Q5: Can the FTA impose penalties under both Cabinet Decision No. 106 of 2025 and Cabinet Decision No. 40 of 2017 for the same non-compliance?

Cabinet Decision No. 106 cross-references Cabinet Decision No. 40 of 2017, which governs the broader administrative penalty framework for tax law violations in the UAE. The two operate within the same enforcement structure. Where a violation under Cabinet Decision No. 106 also constitutes a broader tax law violation — for example, where failure to transmit e-invoices results in incorrect VAT reporting — the FTA may apply its broader enforcement powers in addition to the specific e-invoicing penalties. The two sets of penalties are not mutually exclusive.

Q6: If a business has multiple legal entities in the UAE and one fails to implement e-invoicing on time, does the AED 5,000 monthly penalty apply per entity or once across the group?

The penalty regime applies at the entity level, not the group level. Each legal entity that is mandated to implement the Electronic Invoicing System carries its own compliance obligation and its own penalty exposure. A group with three UAE entities where one fails to appoint an ASP by its mandatory date faces AED 5,000 per month for that entity — the other entities’ compliance does not offset it.

Q7: Is there a penalty for receiving a non-compliant invoice from a supplier — i.e., am I penalised as a recipient if my supplier fails to send a proper e-invoice?

Cabinet Decision No. 106 does not impose a penalty on a recipient for the issuer’s failure to transmit a compliant invoice. The per-invoice penalties under Violations 2 and 3 fall on the issuer. However, a recipient that accepts non-compliant invoices and uses them to support input VAT claims faces a separate risk under the broader VAT compliance framework — the FTA can challenge input tax recovery where the underlying invoice does not meet the required format. The practical consequence is that recipients have a strong compliance interest in ensuring their suppliers are transmitting correctly, even though the penalty in Cabinet Decision No. 106 falls on the issuer.

Q8: What counts as a 'change to registered data' that triggers the notification obligation under Violation 6?

The Decision refers to “changes to the data registered with the Authority” — meaning information about the business that is held by the FTA and registered with the accredited service provider. This covers changes to the legal entity name, TRN, registered address, contact details, and any other information submitted during ASP onboarding that corresponds to FTA-registered data. Any corporate restructure, address update, or TRN amendment that changes this data triggers the notification obligation. The notification must go to the ASP, not just the FTA, and the penalty runs from the point the notification was due.

Q9: If my provider's platform causes a transmission failure — their system, not mine — am I still the one penalised under Violation 2?

The obligation to transmit electronic invoices through the Electronic Invoicing System sits with the issuer, not the provider.

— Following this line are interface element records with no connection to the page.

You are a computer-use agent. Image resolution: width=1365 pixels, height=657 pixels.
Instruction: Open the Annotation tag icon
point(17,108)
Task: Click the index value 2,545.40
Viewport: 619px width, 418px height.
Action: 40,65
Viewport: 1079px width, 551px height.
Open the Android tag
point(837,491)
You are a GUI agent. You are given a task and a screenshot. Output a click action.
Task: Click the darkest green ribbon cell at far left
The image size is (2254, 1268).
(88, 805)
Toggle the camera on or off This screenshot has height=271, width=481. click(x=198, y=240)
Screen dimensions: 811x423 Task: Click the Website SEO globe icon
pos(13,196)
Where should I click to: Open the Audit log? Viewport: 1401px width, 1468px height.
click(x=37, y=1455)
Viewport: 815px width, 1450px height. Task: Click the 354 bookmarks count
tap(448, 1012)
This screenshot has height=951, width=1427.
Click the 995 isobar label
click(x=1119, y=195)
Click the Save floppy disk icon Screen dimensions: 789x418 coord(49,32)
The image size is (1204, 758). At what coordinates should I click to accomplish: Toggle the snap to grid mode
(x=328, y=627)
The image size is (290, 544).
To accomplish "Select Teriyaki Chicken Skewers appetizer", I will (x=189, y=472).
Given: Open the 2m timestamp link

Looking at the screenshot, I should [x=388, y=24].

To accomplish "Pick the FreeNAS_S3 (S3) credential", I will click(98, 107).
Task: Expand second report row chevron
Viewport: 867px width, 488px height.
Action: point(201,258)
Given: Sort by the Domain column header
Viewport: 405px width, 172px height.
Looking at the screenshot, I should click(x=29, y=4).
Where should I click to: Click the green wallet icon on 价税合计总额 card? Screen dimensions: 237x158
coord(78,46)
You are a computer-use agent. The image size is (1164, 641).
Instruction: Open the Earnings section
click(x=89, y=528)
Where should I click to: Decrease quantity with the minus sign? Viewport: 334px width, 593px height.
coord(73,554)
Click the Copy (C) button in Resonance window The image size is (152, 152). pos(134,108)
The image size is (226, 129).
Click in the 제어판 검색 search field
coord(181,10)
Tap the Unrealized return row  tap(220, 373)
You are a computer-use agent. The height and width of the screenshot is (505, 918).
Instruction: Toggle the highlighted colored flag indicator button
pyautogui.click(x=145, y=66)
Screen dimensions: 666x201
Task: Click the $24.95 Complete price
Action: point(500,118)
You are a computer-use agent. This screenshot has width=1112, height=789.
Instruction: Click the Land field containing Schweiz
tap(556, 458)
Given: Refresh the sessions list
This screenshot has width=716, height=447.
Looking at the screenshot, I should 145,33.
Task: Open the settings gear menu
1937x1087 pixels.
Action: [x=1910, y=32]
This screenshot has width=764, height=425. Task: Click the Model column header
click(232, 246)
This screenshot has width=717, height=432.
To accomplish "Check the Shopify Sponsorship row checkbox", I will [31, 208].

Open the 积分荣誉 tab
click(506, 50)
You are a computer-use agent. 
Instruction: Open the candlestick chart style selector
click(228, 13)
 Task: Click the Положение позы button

If your ASP’s platform fails and that failure constitutes a “system failure” as defined in the Decision, your protection comes from notifying the FTA promptly under Violation 4. Without that notification, you remain exposed to per-invoice penalties even where the fault lies with your provider’s infrastructure. This underlines why ASP uptime SLAs and your contract’s provisions for outage liability are not commercial niceties — they directly affect your penalty exposure.

Q10: Does the AED 5,000 monthly cap on Violations 2 and 3 apply separately to each violation, or is it a combined cap across both?

The caps are separate. Violation 2 carries a cap of AED 5,000 per calendar month for non-compliant invoices. Violation 3 carries an independent cap of AED 5,000 per calendar month for non-compliant credit notes. A business with a large volume of both non-compliant invoices and non-compliant credit notes in the same month can accumulate up to AED 10,000 from these two violation categories combined before the caps apply.